### EXCERPTED DATA

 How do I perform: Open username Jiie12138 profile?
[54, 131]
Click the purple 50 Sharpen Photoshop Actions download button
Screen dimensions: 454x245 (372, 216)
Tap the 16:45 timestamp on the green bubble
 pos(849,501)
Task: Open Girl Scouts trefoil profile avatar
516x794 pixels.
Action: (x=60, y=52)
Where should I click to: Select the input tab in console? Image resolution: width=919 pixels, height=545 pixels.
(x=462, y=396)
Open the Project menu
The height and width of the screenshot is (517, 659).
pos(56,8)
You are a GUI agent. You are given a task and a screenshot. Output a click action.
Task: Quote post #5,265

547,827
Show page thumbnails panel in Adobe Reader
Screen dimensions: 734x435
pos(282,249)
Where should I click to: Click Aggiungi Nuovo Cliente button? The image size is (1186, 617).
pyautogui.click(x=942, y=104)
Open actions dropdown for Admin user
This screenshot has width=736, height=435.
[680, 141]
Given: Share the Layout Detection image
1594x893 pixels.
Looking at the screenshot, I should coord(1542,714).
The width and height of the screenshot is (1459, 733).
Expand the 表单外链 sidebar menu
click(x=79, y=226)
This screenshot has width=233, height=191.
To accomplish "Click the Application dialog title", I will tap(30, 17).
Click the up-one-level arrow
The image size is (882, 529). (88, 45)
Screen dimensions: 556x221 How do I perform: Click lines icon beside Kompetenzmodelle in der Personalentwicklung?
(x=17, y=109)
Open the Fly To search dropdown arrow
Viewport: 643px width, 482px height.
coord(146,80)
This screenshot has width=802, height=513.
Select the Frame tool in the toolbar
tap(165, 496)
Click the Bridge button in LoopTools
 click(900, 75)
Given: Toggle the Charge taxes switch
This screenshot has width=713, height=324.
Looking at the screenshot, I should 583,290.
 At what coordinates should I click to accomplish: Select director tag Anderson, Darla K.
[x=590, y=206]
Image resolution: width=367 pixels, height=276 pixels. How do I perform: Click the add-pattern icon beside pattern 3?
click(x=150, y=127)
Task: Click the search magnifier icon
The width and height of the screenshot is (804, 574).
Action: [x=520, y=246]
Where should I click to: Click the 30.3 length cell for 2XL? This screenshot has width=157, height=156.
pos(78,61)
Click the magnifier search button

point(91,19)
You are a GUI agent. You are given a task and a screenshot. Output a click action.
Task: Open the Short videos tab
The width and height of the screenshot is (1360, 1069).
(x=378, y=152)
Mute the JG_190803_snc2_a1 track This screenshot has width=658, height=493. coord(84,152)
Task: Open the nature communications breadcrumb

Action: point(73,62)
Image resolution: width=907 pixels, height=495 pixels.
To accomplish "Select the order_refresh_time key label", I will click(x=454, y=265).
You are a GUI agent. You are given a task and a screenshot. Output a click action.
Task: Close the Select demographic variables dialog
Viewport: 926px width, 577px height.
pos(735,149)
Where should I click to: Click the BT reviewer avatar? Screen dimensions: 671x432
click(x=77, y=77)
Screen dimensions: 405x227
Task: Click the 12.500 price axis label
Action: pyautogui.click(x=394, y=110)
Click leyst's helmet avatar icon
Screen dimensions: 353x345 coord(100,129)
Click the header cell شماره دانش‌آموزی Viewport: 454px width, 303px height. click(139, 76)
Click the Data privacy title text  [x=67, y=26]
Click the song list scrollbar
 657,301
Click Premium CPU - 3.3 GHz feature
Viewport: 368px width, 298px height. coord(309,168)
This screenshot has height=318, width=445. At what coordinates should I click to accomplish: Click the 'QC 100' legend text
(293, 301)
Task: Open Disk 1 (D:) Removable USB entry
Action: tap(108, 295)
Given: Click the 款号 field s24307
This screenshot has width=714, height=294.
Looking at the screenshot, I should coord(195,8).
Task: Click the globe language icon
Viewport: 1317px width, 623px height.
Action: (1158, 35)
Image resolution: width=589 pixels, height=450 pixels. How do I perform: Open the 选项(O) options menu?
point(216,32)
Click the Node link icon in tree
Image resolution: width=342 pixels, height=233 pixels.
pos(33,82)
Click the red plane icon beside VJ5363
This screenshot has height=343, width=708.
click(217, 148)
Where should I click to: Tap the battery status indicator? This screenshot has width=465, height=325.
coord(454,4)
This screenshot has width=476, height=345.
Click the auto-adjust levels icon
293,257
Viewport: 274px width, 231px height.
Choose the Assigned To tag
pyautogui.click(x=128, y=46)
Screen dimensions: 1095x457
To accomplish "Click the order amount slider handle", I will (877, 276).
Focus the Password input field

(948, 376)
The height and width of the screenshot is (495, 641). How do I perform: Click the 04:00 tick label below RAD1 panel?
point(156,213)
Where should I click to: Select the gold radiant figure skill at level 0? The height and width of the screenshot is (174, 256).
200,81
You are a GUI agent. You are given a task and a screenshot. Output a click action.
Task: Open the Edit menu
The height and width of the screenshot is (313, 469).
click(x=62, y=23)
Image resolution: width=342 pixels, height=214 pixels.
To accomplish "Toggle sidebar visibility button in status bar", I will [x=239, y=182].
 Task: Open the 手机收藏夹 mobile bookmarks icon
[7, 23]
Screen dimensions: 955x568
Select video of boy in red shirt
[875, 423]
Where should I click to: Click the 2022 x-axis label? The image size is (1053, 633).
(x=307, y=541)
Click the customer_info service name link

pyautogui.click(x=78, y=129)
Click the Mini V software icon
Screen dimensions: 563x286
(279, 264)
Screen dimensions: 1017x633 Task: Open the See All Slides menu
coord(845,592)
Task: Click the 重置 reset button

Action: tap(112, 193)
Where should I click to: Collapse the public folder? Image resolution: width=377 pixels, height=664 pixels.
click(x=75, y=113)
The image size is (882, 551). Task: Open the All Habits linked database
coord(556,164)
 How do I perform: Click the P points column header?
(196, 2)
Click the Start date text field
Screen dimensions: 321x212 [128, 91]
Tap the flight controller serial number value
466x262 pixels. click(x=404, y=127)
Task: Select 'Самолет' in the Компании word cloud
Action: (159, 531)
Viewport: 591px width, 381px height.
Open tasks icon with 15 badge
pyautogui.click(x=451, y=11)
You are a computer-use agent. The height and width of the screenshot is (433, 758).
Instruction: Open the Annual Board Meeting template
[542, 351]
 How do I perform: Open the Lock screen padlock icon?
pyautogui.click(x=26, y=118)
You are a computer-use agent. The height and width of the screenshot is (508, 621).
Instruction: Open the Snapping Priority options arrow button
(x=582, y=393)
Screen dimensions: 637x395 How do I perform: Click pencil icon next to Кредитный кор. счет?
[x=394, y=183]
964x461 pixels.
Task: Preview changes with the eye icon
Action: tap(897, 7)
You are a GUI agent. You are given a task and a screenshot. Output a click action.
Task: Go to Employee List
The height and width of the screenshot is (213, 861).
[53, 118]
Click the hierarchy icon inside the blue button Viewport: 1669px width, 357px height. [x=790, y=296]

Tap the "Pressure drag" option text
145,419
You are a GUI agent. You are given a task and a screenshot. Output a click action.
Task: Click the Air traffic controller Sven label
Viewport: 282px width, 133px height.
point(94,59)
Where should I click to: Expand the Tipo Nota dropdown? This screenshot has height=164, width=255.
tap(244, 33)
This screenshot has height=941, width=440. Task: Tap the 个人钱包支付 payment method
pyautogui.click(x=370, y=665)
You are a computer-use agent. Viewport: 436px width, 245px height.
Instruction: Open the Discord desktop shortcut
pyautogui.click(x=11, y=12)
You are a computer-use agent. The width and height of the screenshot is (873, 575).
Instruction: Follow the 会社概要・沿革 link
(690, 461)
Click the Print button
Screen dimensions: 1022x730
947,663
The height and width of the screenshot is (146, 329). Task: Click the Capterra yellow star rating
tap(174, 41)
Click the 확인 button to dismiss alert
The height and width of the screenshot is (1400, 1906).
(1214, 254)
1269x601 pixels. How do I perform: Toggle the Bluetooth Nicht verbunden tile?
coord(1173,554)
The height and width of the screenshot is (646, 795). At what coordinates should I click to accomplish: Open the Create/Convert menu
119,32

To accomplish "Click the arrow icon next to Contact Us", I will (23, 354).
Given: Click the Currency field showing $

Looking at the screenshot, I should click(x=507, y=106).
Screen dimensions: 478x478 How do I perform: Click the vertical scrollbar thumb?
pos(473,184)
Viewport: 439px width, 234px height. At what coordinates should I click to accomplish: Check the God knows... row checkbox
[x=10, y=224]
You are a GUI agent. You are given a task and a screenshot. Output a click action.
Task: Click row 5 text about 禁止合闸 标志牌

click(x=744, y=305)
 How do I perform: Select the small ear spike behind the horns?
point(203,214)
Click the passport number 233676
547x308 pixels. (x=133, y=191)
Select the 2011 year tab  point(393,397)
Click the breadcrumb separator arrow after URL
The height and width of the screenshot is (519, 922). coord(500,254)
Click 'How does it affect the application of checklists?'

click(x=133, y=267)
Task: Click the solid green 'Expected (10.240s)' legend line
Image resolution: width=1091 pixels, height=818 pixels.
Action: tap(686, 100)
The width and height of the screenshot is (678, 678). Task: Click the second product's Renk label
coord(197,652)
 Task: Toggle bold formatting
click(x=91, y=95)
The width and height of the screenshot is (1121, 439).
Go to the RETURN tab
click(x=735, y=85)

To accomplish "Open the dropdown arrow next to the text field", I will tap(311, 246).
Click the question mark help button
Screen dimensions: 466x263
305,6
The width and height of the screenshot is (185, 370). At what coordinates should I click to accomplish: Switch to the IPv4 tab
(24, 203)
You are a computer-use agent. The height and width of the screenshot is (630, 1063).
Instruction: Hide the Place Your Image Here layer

######

WHAT YOU SHOULD DO>
Please work out how many lines of the data include the string "computer" and reply with the number alone.

COMPLETED TASK>
5